Stored data:
___

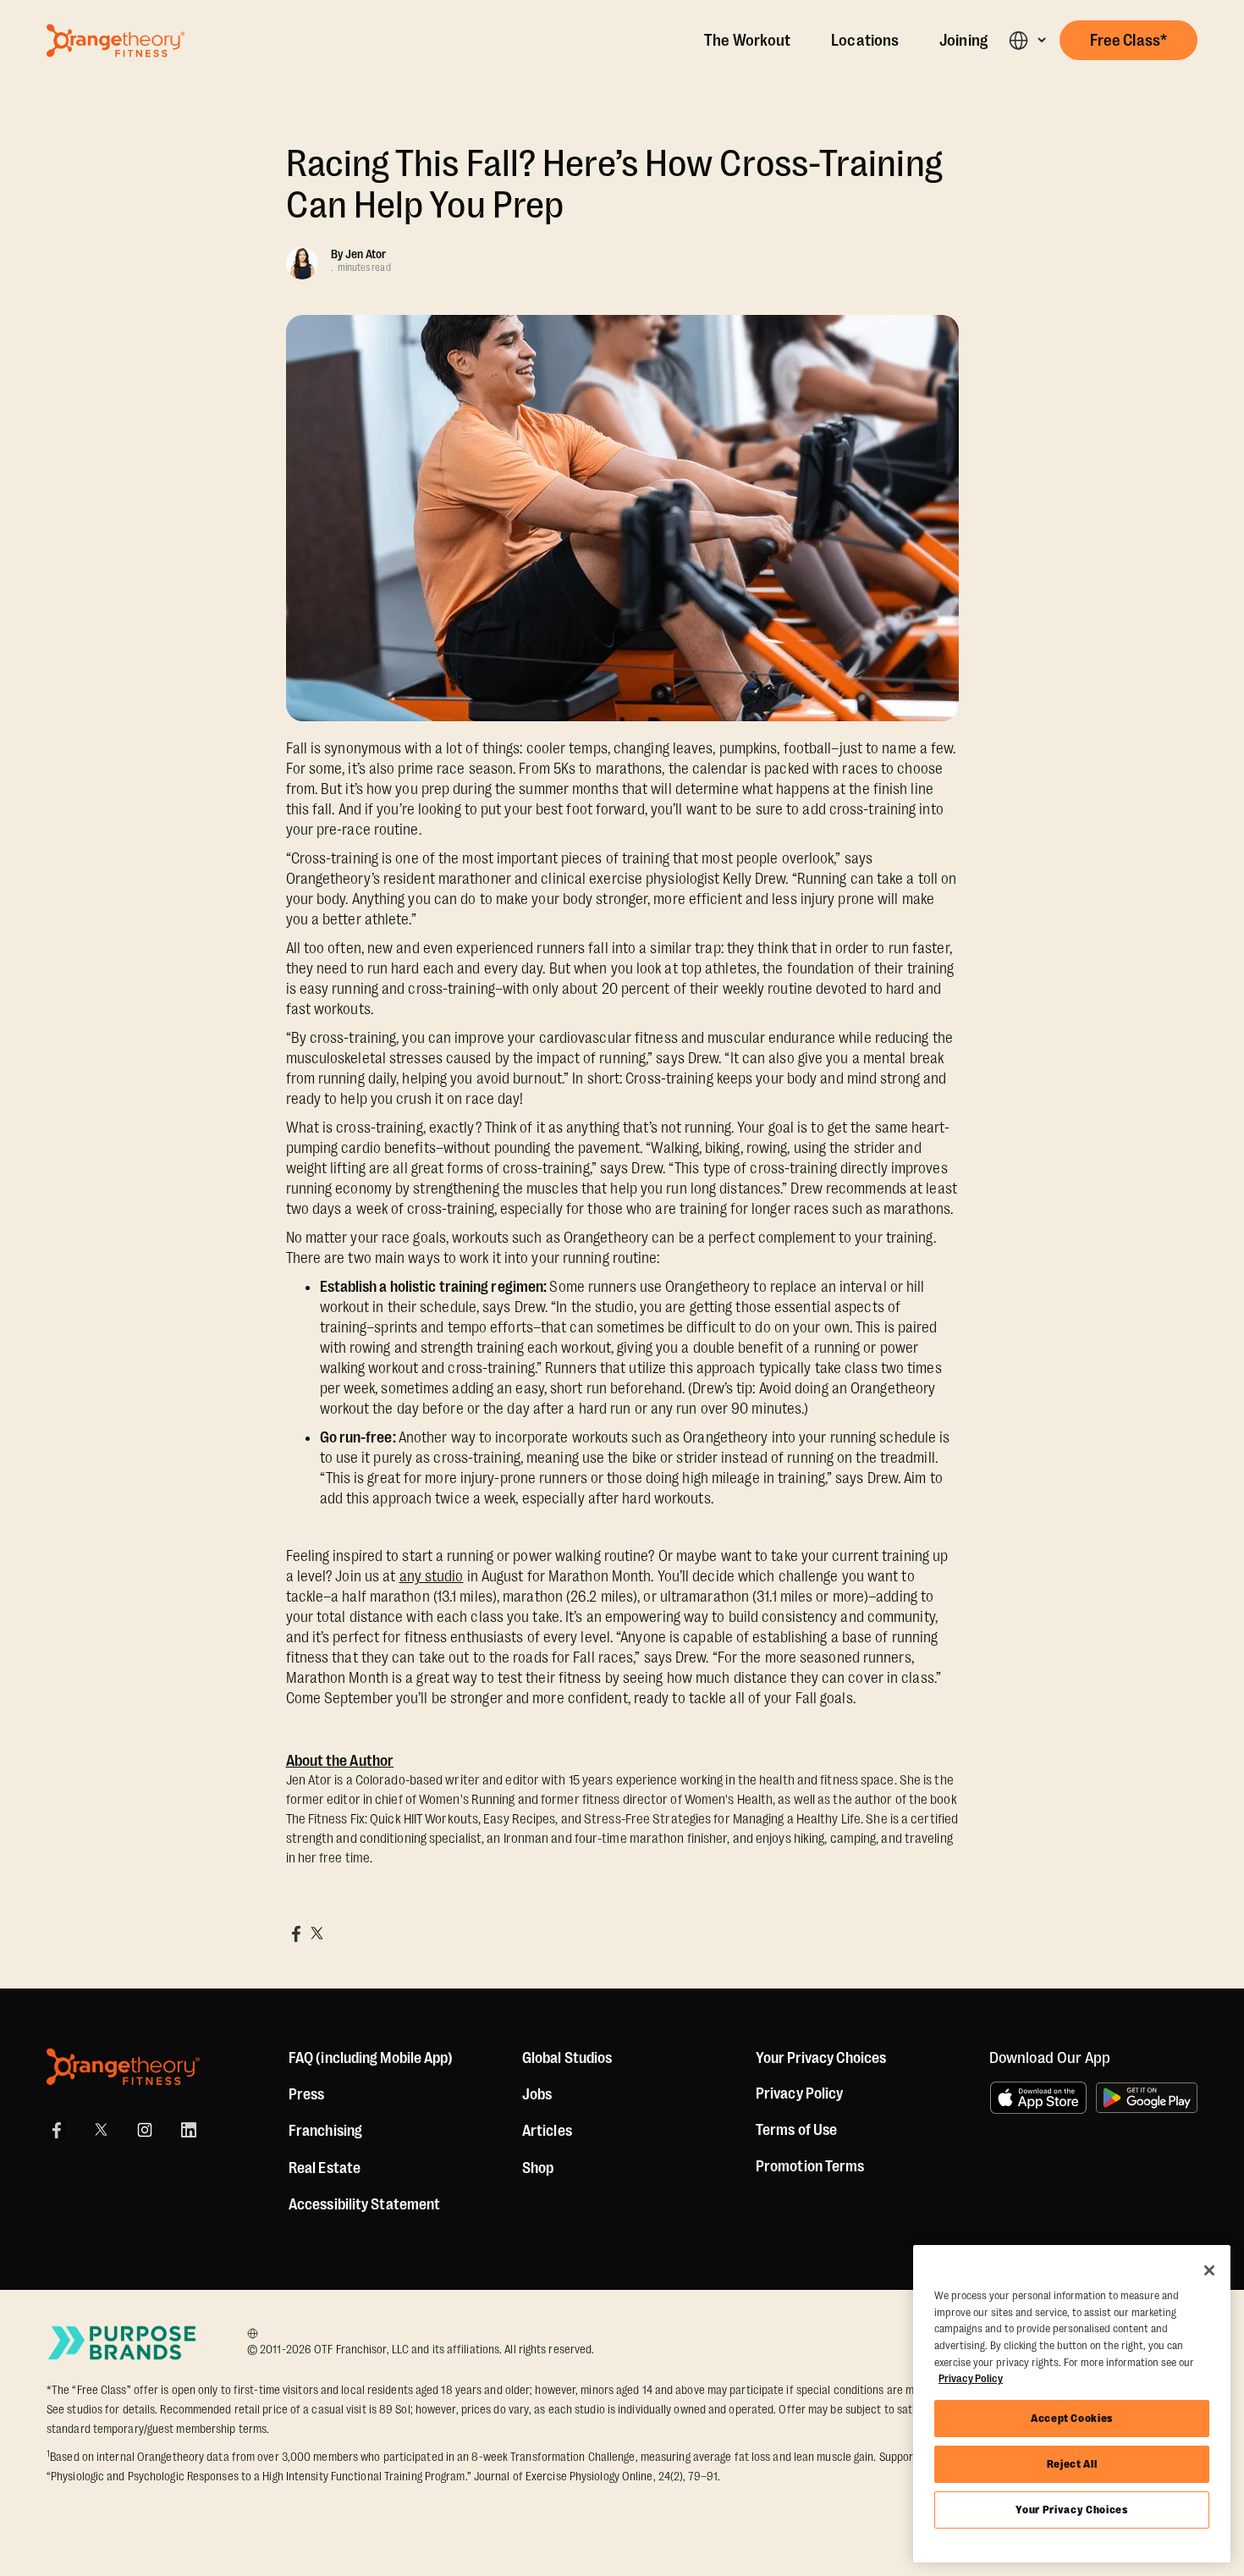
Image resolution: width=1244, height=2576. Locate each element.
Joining (963, 40)
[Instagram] (145, 2130)
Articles (547, 2130)
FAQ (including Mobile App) (371, 2057)
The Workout (747, 40)
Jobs (537, 2094)
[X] (101, 2130)
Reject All (1072, 2463)
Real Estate (325, 2168)
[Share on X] (316, 1933)
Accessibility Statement (364, 2204)
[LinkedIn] (189, 2130)
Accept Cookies (1072, 2418)
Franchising (325, 2130)
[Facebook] (57, 2130)
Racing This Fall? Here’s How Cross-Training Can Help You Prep (614, 184)
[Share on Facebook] (296, 1933)
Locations (865, 40)
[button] (1027, 40)
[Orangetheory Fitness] (123, 2067)
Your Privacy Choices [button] (821, 2057)
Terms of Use (796, 2129)
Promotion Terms (810, 2166)
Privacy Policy (799, 2093)
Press (307, 2094)
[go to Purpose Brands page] (123, 2343)
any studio (431, 1576)
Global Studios (567, 2057)
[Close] (1209, 2270)
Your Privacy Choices (1071, 2509)
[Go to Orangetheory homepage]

___

- ABOUT THIS EXERCISE:
Could you copy, exactly and with no pictures, each line from the first one above to the line holding "Franchising (325, 2130)"?

- ANSWER BOX:
Image resolution: width=1244, height=2576. Locate each element.
Joining (963, 40)
[Instagram] (145, 2130)
Articles (547, 2130)
FAQ (including Mobile App) (371, 2057)
The Workout (747, 40)
Jobs (537, 2094)
[X] (101, 2130)
Reject All (1072, 2463)
Real Estate (325, 2168)
[Share on X] (316, 1933)
Accessibility Statement (364, 2204)
[LinkedIn] (189, 2130)
Accept Cookies (1072, 2418)
Franchising (325, 2130)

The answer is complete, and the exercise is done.